1.     Diversion must be in the best interests of the public
2.     It must be in the best interest of the Criminal Justice System
3.     It must take into account the views of the victim
4.   The offence must not be serious (examples included theft of a chicken, a sugar cane or corn maize or a minor assault)
5.     Offender must accept full responsibility for their actions and agree to the terms of the diversion

He then went on to discuss the 6 stages of diversion which he noted could be adopted at the pre-trial stage (which I would argue is the only real diversion from the formal justice system) where an offender could be cautioned and released, at the pre-sentence stage where the trial has commenced but before sentence and finally at the post sentence stage where it becomes almost a part of the sentence itself. The 6 stages were set out as follows:

1.     Commission of the Offence
2.     Evaluation and consideration for diversion (prosecution driven but could informally be pushed by the paralegals who have also been trained in this project)
3.     First Court appearance and adjournment for diversion
4.     Diversion interview and agreement (where no agreement prosecution continues)
5.     Monitoring compliance
6.     Completion of diversion
·      Compliance report reviewed
·      Offender is released without charge or
·      Prosecution proceeds where offender non compliant

The next section discussed the aggravating and mitigating factors, which should be considered when looking at diversion. Most of these would be similar to those you would use in a plea in mitigation or that the prosecution would put to the court on sentencing although two noted differences in sentencing here are that the court is reluctant to take into account health issues unless they are exceptional and medically certified (very rare, especially if someone has spent a period of time in prison awaiting sentence) and family responsibility, unless there is proof of exceptional hardship as the court notes that every family will suffer from hardship if the main wage earner or carer is imprisoned and that the offender should have considered this before committing the crime.  Finally it was noted that the conditions of the diversion agreement should be proportional, achievable and appropriate and that the offender can be referred for other restorative justice programmes such as counseling or community service (although how a low level offender would afford to pay for these is unclear).

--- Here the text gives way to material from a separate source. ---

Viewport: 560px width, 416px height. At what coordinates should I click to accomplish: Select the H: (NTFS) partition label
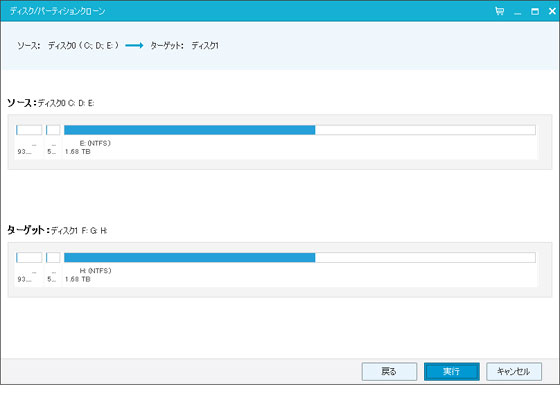tap(95, 271)
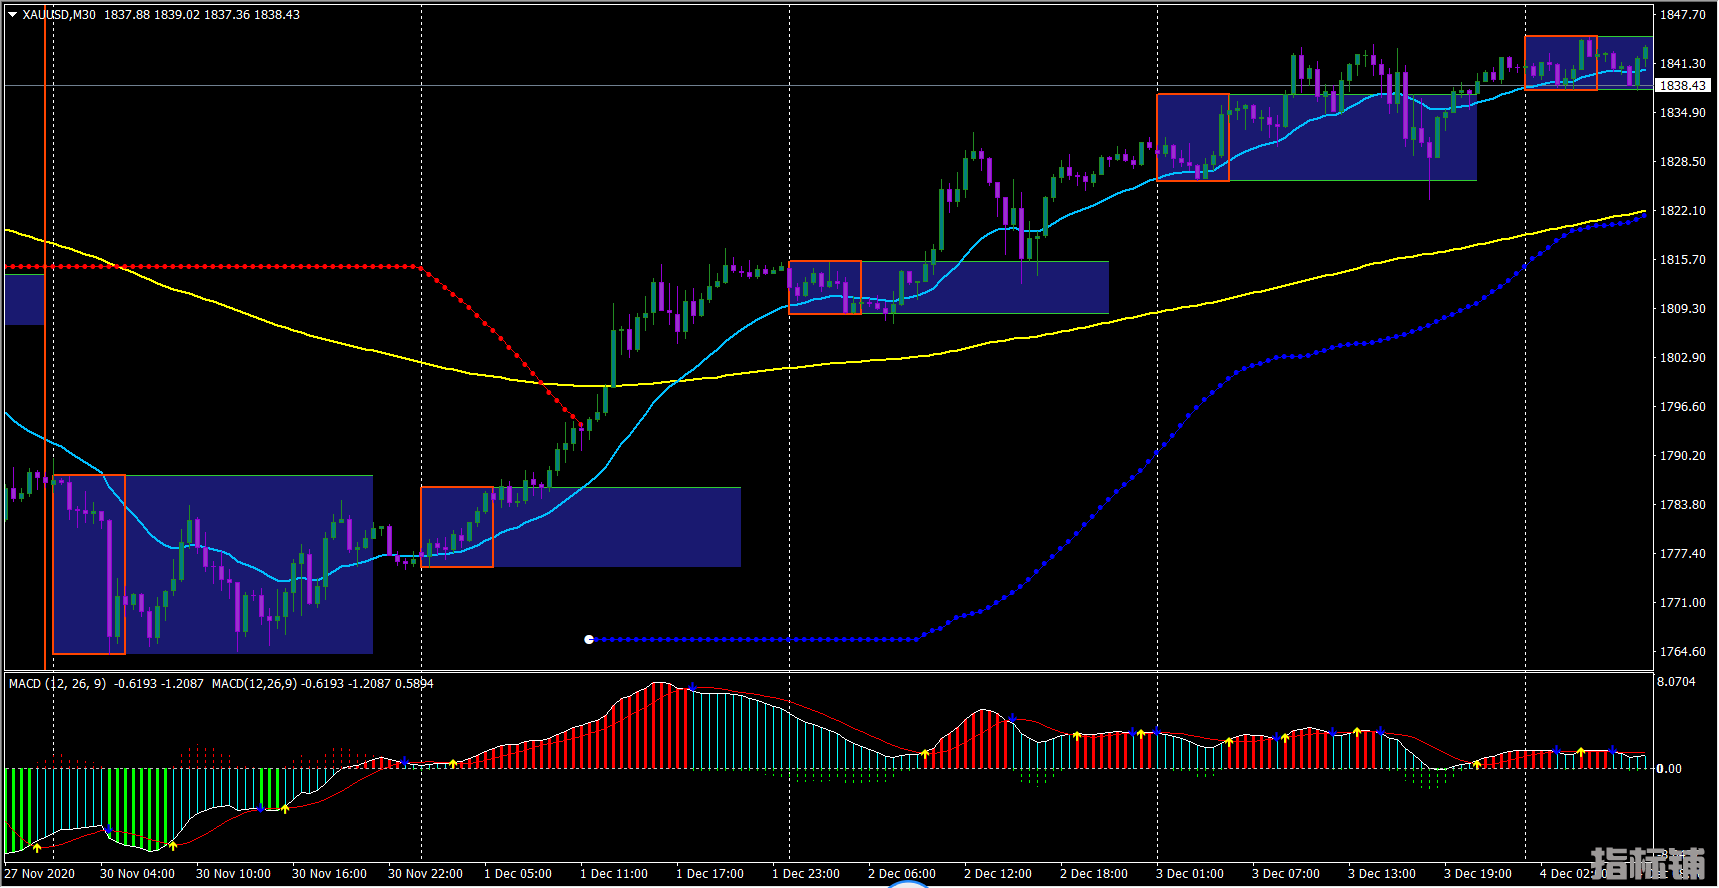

I don’t think it would be fair to promote this project, although innovative, without speaking about a number of areas in which it could potentially fail to be effective. I would make a brief comment on stage 4 of the process, which I believe may be the blocking point for the diversion project. The Diversion interview must be presided over by a diversion officer who must be trained in diversion, if the police station has no police officer trained then it is my understanding that the process will stall at that point unless the offender can be brought to another station where an officer is trained. However this will be more costly and will necessitate the police officer in the first station to have faith in a process they may have never heard of before.  In addition for stage 6 to be completed a compliance report must be written and reviewed, this again needs a diversion officer to be very proactive and it may be more work intensive that just prosecuting a case in the formal fashion and I think that work will need to be done on the attitudes of police officers towards offenders before this will be preferential to them than regular prosecution. Finally I would foresee that if there isn’t proper monitoring of compliance then an offender could be stuck in the system for a longer period of time than it would have taken to go through the formal system if they are ever properly diverted at all. 

Particularly progressive aspects of the program include permission for the offender to have a support person of their choice present for the stage 4 interview, a mention that financial difficulties should be taken into account as a mitigating factor (quite a controversial aspect), discussions are on a without prejudice basis, if the offender admits other offences they must be passed to another officer and they must be read their rights and cautioned. Whether these important safeguards are adhered to remains to be seen but will be critical to the success of the project.